Selector Forge uses AI to analyze the page's semantic structure, typically anchoring the target element to its associated label. This creates a relationship-based selector (e.g., "find the
<dd>that comes after a<dt>with specific text") instead of a brittle positional one. Every selector is then automatically stress-tested against the live page and certified, ensuring reliability before use. - Can I use Selector Forge for selecting multiple similar elements, like all items in a list? Yes. The "List of items" mode is designed specifically for this. By pointing at one instance of a repeated element (e.g., one row in a table, one item in a file list), the AI detects the pattern and generates a single, universal selector that targets all similar elements on the page, no matter how many there are.
- Is Selector Forge suitable for non-developers? While its primary audience is technical users like developers and data scientists, its point-and-click interface is accessible to anyone needing to extract data. A marketing analyst or researcher can use it to reliably identify and copy selectors for use in no-code browser automation tools or data extraction platforms.

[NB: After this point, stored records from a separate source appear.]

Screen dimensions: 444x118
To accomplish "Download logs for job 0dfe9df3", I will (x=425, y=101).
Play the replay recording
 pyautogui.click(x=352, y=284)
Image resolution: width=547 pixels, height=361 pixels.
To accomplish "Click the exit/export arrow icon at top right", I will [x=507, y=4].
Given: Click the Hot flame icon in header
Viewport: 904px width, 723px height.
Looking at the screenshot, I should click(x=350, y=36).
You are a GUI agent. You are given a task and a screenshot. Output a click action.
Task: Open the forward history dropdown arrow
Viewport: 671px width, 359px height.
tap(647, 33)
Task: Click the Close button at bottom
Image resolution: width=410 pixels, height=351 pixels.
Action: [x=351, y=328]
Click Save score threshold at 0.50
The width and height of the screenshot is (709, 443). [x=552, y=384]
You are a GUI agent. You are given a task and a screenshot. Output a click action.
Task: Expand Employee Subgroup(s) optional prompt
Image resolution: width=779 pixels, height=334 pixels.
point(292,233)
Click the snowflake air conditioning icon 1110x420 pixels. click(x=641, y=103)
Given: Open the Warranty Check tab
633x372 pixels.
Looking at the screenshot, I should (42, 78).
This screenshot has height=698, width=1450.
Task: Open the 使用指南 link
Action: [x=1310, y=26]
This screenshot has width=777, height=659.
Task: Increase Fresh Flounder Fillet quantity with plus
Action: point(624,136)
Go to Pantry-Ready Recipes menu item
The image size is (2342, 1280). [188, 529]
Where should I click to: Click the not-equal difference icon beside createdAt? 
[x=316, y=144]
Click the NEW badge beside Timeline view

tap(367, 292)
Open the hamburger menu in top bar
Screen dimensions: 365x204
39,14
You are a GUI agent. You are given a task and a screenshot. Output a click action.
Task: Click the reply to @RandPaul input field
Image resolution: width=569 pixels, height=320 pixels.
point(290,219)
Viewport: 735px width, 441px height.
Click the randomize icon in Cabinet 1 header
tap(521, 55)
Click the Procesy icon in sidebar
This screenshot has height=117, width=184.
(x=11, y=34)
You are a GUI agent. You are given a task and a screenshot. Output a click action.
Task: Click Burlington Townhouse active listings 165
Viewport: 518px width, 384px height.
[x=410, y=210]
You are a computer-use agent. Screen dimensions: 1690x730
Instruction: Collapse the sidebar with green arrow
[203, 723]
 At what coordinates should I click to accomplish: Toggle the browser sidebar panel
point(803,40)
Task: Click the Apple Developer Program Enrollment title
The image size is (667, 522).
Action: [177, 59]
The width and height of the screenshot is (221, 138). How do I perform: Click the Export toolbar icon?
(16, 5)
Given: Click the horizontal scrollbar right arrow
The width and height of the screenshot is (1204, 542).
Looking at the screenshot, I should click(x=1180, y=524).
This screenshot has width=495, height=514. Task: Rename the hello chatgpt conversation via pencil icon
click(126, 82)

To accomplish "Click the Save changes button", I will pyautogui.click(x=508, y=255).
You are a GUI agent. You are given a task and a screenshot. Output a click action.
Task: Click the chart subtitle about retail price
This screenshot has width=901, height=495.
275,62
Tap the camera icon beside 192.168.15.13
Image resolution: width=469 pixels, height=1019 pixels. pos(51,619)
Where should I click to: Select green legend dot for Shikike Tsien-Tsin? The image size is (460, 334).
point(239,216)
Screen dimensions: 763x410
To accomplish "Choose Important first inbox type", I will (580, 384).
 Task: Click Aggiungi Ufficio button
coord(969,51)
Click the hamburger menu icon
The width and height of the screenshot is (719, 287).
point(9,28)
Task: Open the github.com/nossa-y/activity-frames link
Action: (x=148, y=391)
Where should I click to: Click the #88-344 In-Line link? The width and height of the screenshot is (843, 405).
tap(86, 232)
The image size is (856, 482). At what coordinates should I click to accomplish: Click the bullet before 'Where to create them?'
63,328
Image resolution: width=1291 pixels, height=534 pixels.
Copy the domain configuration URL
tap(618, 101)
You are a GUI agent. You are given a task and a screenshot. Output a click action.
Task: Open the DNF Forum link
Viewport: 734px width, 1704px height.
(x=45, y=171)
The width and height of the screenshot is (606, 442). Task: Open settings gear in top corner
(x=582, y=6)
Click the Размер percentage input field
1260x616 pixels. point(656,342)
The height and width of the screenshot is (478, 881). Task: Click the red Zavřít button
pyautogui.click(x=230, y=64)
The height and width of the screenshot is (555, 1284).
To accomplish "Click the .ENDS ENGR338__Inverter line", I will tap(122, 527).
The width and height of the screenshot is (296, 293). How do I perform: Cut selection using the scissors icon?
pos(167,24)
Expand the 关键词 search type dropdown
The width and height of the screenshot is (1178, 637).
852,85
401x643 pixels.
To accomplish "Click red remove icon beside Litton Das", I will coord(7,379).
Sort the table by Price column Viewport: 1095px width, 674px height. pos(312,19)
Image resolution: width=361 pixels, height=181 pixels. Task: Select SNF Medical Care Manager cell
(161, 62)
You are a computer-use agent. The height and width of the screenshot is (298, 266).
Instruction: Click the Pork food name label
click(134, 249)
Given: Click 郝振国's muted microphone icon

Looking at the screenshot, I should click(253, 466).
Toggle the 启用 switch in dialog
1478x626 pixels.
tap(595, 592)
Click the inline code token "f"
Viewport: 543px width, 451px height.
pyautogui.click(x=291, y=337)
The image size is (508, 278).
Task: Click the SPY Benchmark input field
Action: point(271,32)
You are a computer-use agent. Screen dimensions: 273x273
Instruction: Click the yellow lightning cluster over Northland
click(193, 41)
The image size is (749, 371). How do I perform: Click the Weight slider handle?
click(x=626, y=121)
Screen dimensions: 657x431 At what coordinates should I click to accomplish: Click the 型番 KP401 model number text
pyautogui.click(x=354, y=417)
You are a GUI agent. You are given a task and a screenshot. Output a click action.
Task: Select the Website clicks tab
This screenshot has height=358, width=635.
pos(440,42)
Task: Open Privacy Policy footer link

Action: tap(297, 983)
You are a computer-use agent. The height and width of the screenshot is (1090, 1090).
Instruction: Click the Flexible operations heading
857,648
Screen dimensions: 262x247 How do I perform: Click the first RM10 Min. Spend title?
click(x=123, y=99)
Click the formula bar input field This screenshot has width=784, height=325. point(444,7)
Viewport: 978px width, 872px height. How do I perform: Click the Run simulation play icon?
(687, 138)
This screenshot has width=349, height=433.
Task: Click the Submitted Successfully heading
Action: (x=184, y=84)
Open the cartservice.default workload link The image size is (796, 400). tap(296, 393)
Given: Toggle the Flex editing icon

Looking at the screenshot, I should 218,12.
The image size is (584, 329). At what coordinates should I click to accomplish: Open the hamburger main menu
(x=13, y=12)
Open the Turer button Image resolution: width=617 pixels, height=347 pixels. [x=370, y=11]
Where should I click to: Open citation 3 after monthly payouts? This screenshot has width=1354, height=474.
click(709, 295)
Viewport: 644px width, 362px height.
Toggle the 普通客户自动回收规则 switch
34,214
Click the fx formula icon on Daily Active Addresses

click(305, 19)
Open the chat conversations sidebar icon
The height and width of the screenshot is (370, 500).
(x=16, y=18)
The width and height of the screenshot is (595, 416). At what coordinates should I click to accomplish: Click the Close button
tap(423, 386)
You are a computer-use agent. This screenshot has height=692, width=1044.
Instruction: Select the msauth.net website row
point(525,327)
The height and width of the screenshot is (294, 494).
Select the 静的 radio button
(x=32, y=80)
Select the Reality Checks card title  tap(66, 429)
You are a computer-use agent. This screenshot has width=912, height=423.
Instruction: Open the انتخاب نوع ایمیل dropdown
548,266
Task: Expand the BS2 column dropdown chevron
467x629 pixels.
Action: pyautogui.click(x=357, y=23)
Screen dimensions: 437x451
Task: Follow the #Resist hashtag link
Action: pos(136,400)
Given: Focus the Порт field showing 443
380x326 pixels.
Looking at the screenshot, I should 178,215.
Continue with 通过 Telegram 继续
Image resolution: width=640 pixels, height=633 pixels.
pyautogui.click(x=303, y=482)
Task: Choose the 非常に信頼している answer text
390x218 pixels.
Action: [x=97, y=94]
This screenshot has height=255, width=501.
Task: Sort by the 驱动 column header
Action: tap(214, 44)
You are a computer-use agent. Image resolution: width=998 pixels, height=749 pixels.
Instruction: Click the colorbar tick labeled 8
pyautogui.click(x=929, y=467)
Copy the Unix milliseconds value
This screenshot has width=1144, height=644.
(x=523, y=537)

- How does the open-source nature of Selector Forge benefit users? Being open source on GitHub allows for complete transparency in how selectors are generated. Users can audit the code, contribute improvements, or fork the project for their own needs. It also builds trust, as the community can verify the safety and effectiveness of the AI model and testing logic.
- What is the "CLI — COMING SOON" feature, and how will it help?
The upcoming Command-Line Interface (CLI) will allow users to generate and test selectors directly from the terminal (e.g., via
npx intuned forge pick). This is crucial for integrating Selector Forge into automated scripts, headless browser environments, and continuous integration pipelines, enabling fully automated selector management as part of larger software development and data workflows.